PANDEGLANG – Kunjungan wisatawan ke Situs Salakanagara, Kampung Cihunjuran, Desa Pari, Kecamatan Pulosari, Kabupaten Pandeglang semakin ramai.
Volume pengunjung ke objek wisata ziarah dan wahana kolam air alami ini, dalam lima hari terkahir ini, Senin-Jumat (25-30/6), mencapai 35 ribu wisatawan. Rata-rata per harinya kunjungan wisata mencapai 7.000 orang. Jumlah itu jelas meningkat karena pada hari biasanya hanya 15 sampai 20 orang pengunjung.
Tidak ada tarif khusus untuk masuk ke kawasan ini. Pengelola hanya memberlakukan tiket masuk sebesar Rp10 ribu per orang.
“Memang situs ini dikelola oleh pihak keluarga. Kemarin (Kamis 29/6) saja, habis sekira tujuh gepok tiket, yang jumlah per gepoknya sebanyak 1.000 tiket. Bahkan, sampai lahan parkir pun tak mampun menampung kendaraan dari pengunjung,” kata Wahyu, pengelola wisata objek ziarah Cihunjurang, Jumat (30/6).
Menurut Wahyu, para pengunjung tempat ziarah dan wahana kolam air alami dari sumber mata air kaki Gunung Pulosari ini mayoritas dari Tangerang dan Jakarta. “Tempat ini cukup banyak diketahui warga luar daerah khususnya dari Tangerang dan Jakarta,” katanya.
Eli, tokoh masyarakat yang juga mantan kepala Desa Pari, Kecamatan Pulosari, menerangkan bahwa lokasi ziarah ini terbagi dua wilayah, yakni Desa Pari dan Desa Cikoneng. Infrastruktur jalan berada di wilayah Desa Pari, sementara tempat ziarahnya berada di wilayah Desa Cikoneng.
“Pada saat saya menjabat (kepala Desa Pari-red), sebagian jalan menuju situs ini dilakukan pembangunan paving block dari anggaran DD (dana desa). Tapi, lahan basah ini, pihak desa tidak pernah ikut campur dalam pengelolaannya,” katanya.
Dihubungi melalui telepon seluler, Kepala Seksi (Kasi) Pelestarian Cagar Budaya dan Permuseuman pada Dinas Pendidikan dan Kebudayaan (Dindikbud) Kabupaten Pandeglang Taten mengatakan, Situs Cihujuran yang merupakan peninggalan sejarah sebelum peradaban Islam itu belum diketahui pasti ceritanya.

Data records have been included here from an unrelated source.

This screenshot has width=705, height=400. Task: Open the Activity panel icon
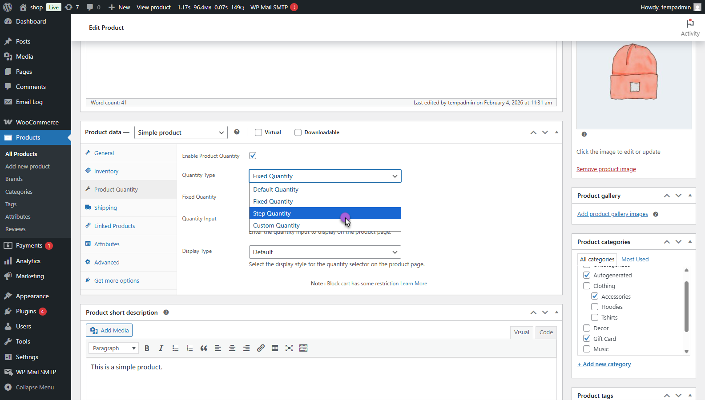click(x=690, y=28)
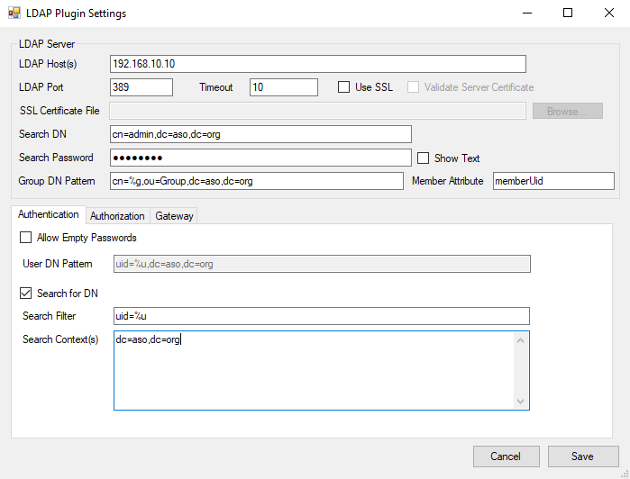Open the Gateway tab
Image resolution: width=630 pixels, height=479 pixels.
[x=173, y=216]
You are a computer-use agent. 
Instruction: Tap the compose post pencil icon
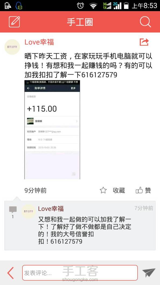14,22
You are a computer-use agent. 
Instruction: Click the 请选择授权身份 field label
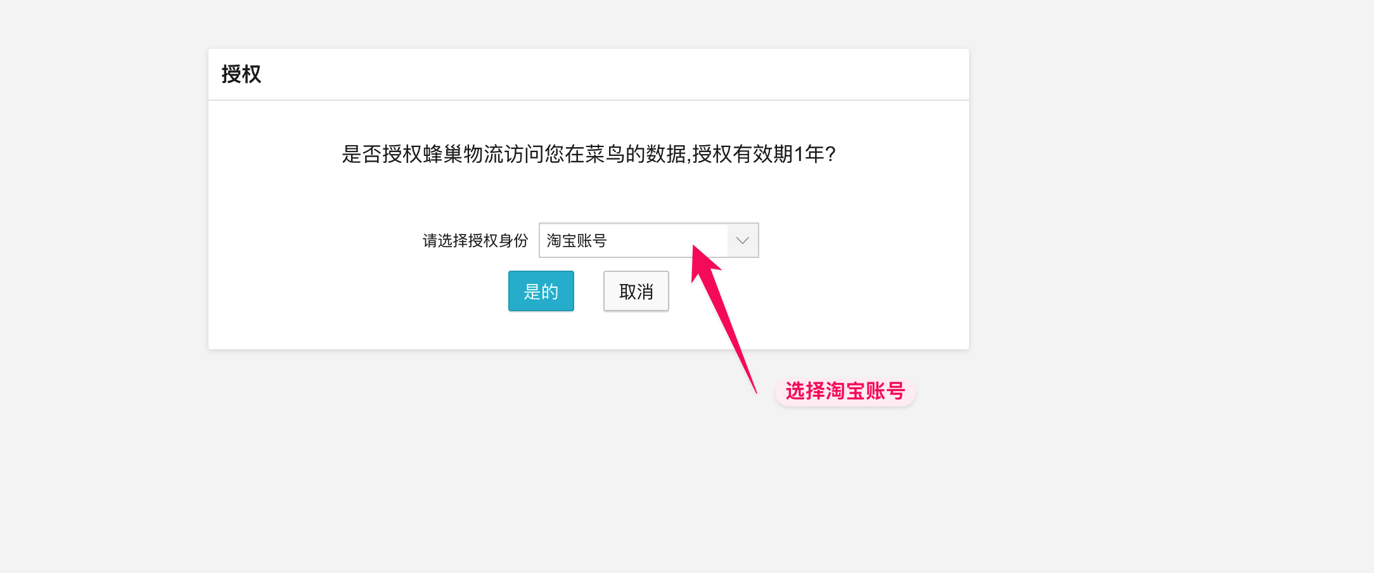tap(475, 241)
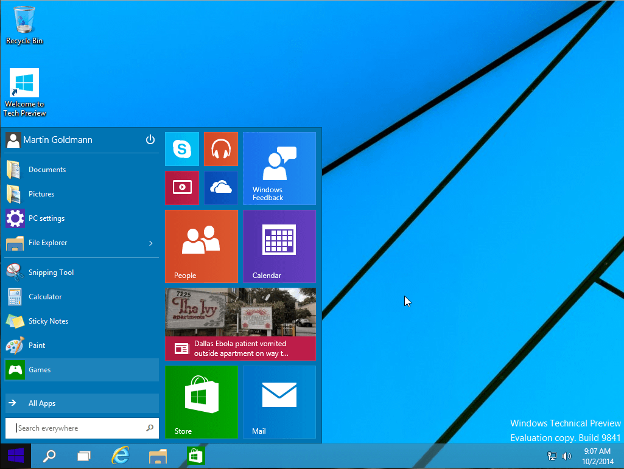The image size is (624, 469).
Task: Open the Skype tile
Action: (182, 149)
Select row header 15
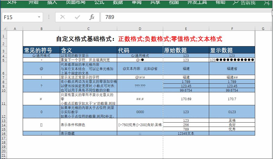This screenshot has width=273, height=159. [4, 129]
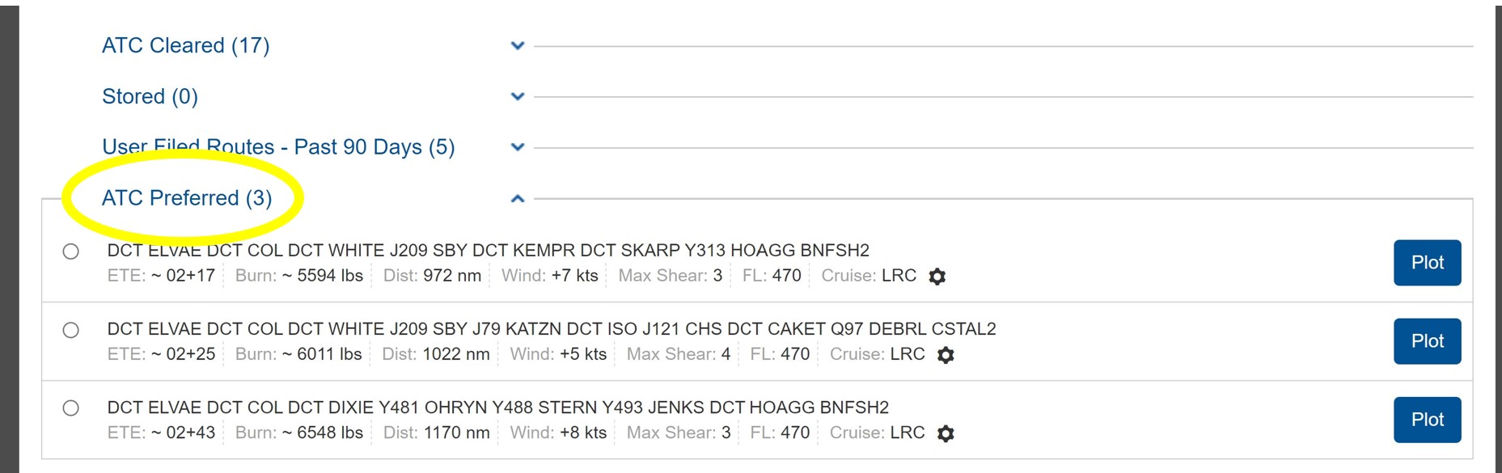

Kata Taten, menurut informasi juru pelihara Situs Cihunjuran, ceritanya terdapat dua versi, yakni peninggalan sejarah pada zaman Prabu Angling Dharma dari Kerajaan Malawapati dan versi lainnya menyebutkan situs itu merupakan peninggalan Kerajaan Pajajaran.
“Sementara itu, kami baru hanya bisa menemukan petilasan, tempat peribadatan, dan peninggalan yang diduga cagar budaya lainnya saja berupa bebatuan (menhir-red),” katanya. (Hermansyah/RBG)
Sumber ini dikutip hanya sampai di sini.